··· Material provided
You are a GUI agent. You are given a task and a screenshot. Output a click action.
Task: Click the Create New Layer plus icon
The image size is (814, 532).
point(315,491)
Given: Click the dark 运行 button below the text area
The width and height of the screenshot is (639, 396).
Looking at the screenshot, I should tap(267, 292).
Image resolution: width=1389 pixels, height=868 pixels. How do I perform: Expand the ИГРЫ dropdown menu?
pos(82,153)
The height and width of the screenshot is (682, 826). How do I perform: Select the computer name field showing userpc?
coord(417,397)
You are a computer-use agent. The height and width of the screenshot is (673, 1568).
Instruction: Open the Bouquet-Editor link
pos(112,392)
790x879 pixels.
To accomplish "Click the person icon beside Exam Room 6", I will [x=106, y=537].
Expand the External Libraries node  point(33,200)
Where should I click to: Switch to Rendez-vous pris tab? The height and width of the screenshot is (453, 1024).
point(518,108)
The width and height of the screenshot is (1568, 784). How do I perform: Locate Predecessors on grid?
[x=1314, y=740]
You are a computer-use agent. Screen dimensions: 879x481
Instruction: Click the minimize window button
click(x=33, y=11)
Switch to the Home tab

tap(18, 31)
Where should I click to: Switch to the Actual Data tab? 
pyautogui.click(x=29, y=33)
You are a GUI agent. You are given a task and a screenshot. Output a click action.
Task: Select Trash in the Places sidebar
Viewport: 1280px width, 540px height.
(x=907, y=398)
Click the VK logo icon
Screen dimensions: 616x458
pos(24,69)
······
§ **Given exercise**
Gather every line in the records that contains the word "agent", copying each one in full.

§ **Written response**
You are a GUI agent. You are given a task and a screenshot. Output a click action.
You are a computer-use agent. The height and width of the screenshot is (673, 1568).
You are a computer-use agent. Screen dimensions: 879x481
You are a GUI agent. You are given a task and a screenshot. Output a click action.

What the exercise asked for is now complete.